The world is currently rife with malnutrition, and climate change is taking a toll on food systems. The global population meanwhile is projected to reach over 9 billion by 2050. This has many ramifications. Most notable is the fact that demand for food is certain to increase exponentially. That food has to be produced. There is already evidence that industrial foods, despite their enhanced yields, cannot sustainably meet this food demand. As such, the case to promote indigenous systems has never been more justified. The following are some of the reasons:
Climate change threatens the future of food production. That much is true. Such adverse climatic conditions have to be tackled. On the other hand, it is also true that climate change is the negative outcome of environmentally destructive food systems. A major challenge facing the world is to find ways to produce crops that are resilient to adverse climatic conditions. The other is to produce those crops using environmentally constructive food systems. Only indigenous, as opposed to the modern or industrialized food system, meets both conditions.
Originally adapted to their localities, indigenous crops have built resilience to crop pests and diseases. They have also enhanced their tolerance to temperature extremes, including flooding and drought. They are also cultivated, harvested, and consumed based on the primary value of ecological sensibility.
Indigenous knowledge is associated with vast and diverse food biodiversity. There is a need to recognize and do further research to identify the rich nutrient composition of indigenous food. Doing so could lay the foundation for the much-needed knowledge for building programs that promote good nutrition. Indigenous communities and individuals would directly benefit from such programs, regardless of age.
However, more than direct benefits to indigenous communities, it could also reveal new insights for promoting nutritional health interventions in general. This would significantly contribute to addressing the third dimension of food security postulated by FAO. That is, it is for every person to be able to utilize food to achieve a state of nutritional well-being.
One of the challenges to global food systems is to eradicate hunger. Indigenous food systems have a massive potential to contribute toward eradicating hunger and reducing poverty, thereby contributing to food security. Research by FAO has previously found that indigenous food systems are already playing an instrumental role in achieving zero hunger for the majority of indigenous people all over the developing and developed world. This is because these foods are not only available but are also accessible to members of the community. They are also easy to grow, being a product of knowledge from cultures and patterns of life long evolved and adapted.

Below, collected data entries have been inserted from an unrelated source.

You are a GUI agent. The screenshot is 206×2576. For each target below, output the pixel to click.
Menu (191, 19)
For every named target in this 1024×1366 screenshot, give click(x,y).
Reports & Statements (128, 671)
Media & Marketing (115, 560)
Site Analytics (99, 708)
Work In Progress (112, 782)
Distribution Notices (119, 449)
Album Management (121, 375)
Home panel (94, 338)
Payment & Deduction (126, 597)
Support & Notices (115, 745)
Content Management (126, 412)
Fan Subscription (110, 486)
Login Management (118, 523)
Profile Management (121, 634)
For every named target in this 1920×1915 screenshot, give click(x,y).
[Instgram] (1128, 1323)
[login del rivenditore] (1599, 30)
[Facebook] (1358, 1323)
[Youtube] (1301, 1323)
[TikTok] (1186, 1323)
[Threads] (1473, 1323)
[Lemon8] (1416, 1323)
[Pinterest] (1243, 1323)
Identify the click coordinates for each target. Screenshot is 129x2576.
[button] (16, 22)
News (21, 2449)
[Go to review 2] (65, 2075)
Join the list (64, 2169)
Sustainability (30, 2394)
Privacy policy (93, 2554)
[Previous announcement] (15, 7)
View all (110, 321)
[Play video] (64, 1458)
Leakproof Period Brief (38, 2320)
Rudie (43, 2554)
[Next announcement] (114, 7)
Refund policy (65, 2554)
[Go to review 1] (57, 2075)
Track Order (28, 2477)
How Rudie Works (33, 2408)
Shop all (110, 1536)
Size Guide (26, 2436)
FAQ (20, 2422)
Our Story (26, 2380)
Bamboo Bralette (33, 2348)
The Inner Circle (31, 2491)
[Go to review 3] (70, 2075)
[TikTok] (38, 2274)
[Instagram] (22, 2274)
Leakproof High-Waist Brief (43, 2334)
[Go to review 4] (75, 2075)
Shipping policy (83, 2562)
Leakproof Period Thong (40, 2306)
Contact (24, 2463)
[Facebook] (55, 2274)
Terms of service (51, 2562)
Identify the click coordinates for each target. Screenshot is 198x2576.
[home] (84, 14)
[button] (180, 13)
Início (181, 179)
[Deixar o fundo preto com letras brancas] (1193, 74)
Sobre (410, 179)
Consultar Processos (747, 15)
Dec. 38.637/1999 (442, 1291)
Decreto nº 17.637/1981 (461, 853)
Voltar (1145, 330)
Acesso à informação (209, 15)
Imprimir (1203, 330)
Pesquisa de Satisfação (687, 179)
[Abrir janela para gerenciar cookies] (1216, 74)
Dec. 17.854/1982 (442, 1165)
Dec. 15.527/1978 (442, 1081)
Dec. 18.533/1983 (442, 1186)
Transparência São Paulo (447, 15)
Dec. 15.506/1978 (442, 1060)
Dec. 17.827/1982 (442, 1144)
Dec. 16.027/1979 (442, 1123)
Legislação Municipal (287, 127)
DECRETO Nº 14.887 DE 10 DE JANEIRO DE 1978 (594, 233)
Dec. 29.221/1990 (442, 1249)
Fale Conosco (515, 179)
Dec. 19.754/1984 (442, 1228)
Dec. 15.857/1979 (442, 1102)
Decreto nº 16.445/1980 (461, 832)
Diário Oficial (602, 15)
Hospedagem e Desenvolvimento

Indigenous food systems maintain genetic diversity, thus ensuring high quality of diets. This is important in controlling the epidemics of obesity and other non-communicable diseases that are currently rife in developed countries. North America, for example, is host to many indigenous crops, but around 75 percent of genetic diversity has been lost, according to FAO. This has led to a reduction in the nutritional quality of the diet. The need to restore genetic diversity cannot, therefore, be overemphasized. It starts with indigenous food systems.
Indigenous food systems are built on treasures of knowledge taken from cultures and patterns of life long evolved and adapted. They have lasted millennia and have proved a key source of food, fuel, and fiber for people all over the world. As the world grapples with climate change, the need to feed its exploding population, these systems can play a central role. They can be key to building sustainable food systems.